My wife is also a skier and tried snowboarding for the very first time last weekend. It went better than I expected and so she has now bought Step On bindings, Step On Felix boots (size 7) and a Lib Tech Glider snowboard.

If I was starting out again then I would also consider the Nidecker Supermatic for the ability to use a broader range of boots. However both my wife and I seem to have Burton feet as the Step Ons fit us fine.

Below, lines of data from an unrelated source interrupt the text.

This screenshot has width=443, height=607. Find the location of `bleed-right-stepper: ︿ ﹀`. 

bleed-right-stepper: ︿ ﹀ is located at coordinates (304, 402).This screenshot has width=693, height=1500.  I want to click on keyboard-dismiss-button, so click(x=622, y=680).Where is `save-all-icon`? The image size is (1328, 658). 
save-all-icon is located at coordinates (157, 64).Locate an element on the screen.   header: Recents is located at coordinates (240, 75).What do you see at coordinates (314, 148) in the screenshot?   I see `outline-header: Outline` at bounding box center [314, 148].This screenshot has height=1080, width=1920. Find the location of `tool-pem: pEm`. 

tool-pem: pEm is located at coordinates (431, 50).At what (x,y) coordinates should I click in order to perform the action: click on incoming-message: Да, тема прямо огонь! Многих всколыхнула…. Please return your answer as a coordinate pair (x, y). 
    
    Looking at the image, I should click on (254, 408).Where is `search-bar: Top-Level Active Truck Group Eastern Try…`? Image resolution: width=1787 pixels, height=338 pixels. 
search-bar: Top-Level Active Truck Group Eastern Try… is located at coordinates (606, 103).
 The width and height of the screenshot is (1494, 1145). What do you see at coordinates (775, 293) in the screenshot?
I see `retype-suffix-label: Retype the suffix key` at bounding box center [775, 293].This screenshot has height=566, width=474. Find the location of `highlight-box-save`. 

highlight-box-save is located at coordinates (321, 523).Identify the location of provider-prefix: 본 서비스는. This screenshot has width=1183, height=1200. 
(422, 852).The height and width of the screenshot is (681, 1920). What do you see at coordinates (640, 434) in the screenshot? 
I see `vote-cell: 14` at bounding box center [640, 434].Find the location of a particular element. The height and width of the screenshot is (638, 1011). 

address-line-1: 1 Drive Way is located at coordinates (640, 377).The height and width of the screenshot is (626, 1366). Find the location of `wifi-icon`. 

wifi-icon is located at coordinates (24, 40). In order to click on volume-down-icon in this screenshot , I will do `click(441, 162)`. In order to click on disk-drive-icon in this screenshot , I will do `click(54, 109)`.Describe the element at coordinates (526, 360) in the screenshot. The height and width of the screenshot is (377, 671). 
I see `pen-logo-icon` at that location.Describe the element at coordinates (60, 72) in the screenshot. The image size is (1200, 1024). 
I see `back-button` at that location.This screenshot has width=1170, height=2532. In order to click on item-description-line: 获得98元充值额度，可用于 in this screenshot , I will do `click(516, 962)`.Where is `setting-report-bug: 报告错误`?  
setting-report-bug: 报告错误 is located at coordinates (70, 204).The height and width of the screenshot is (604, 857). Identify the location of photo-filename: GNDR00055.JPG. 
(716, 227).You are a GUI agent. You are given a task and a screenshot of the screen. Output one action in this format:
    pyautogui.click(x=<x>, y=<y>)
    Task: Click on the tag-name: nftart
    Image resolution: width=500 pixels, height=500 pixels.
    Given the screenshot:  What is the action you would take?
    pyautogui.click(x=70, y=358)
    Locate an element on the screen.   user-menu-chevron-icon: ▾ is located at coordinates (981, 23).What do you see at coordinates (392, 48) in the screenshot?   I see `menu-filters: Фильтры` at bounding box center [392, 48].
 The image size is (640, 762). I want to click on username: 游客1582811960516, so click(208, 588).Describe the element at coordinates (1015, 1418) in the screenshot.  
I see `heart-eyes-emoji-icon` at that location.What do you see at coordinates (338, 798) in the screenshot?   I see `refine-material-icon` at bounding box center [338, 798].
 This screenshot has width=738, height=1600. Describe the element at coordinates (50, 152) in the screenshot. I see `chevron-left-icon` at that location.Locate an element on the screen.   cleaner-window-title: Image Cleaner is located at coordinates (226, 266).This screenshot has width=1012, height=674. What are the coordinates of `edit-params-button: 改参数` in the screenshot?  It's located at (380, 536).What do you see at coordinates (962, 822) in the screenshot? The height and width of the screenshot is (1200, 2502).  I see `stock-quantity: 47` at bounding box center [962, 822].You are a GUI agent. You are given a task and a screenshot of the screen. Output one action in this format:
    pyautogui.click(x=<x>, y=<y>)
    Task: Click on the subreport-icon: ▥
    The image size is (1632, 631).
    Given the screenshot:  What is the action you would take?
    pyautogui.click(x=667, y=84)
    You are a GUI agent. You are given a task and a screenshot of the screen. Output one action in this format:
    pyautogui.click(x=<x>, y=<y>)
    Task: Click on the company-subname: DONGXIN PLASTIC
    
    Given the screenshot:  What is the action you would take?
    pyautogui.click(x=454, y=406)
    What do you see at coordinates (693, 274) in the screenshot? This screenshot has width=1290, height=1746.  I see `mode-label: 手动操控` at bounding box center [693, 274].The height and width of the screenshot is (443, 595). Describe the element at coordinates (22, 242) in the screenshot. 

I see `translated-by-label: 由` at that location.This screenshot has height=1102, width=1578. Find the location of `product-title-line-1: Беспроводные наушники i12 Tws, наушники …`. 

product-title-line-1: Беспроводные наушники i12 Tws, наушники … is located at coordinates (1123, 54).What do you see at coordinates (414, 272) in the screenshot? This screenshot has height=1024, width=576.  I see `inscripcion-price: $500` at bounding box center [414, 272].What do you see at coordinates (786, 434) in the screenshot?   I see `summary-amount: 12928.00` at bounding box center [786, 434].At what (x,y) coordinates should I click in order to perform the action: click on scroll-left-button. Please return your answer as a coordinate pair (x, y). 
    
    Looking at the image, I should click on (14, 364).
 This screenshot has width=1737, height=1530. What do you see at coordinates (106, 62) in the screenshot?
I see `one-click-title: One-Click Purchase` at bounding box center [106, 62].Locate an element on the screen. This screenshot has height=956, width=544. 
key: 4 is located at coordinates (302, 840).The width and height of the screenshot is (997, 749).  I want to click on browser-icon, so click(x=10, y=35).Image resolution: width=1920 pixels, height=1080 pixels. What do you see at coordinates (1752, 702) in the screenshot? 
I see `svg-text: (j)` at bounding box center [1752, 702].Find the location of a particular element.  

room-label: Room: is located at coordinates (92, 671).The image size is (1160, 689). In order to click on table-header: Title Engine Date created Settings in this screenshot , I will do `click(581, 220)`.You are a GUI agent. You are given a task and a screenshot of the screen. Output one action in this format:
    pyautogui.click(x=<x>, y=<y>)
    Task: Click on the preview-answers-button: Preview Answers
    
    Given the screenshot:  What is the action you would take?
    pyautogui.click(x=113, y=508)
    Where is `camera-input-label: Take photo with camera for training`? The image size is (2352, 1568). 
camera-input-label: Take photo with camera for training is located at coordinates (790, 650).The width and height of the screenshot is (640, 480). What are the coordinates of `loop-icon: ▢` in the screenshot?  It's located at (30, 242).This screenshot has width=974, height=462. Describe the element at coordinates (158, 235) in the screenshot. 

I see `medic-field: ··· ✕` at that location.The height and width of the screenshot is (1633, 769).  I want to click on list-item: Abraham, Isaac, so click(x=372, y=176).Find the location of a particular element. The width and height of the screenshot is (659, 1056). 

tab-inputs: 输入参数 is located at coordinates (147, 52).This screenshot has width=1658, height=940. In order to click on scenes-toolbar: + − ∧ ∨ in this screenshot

Step Ons may not be for everyone, whether down to personal preference, riding style, boot fit etc. But for me they are comfortable, convenient and help ensure I enjoy snowboarding.


----------



## t21 (Dec 29, 2010)

I recently tried out a no highback step on binding from what i saw from the "midwest shredder" video before. I can say that it was really fun and much easier to lock in compared to having a highback. I also notice that there was no delay on either the toeside /heelside turns especially on your toeside due to being locked in already. The highback itself can be remove easily although the issue i have on my back binding is the snow would compact in between the heelcup and the clip on frame which it would prevent me from locking in fully(second click). I realize that when i turn lifting my heel on my backfoot, the torque i put on my heel would create space enough for the snow to get in and get compacted. I do not notice any difference while riding cuz it acts like i have a lean on my highback. I tighten the screws to keep it rigid. I will also apply some blue loctite on the screws and see if it will stay put and not loosen up while riding. No issues on the front binding at all.


----------



## hayde89 (Sep 3, 2011)

They have never let me down buttering, steeps, park or anything else. The only downside I’ve experienced was that I hate the boots. Just not the best boots I’ve owned


----------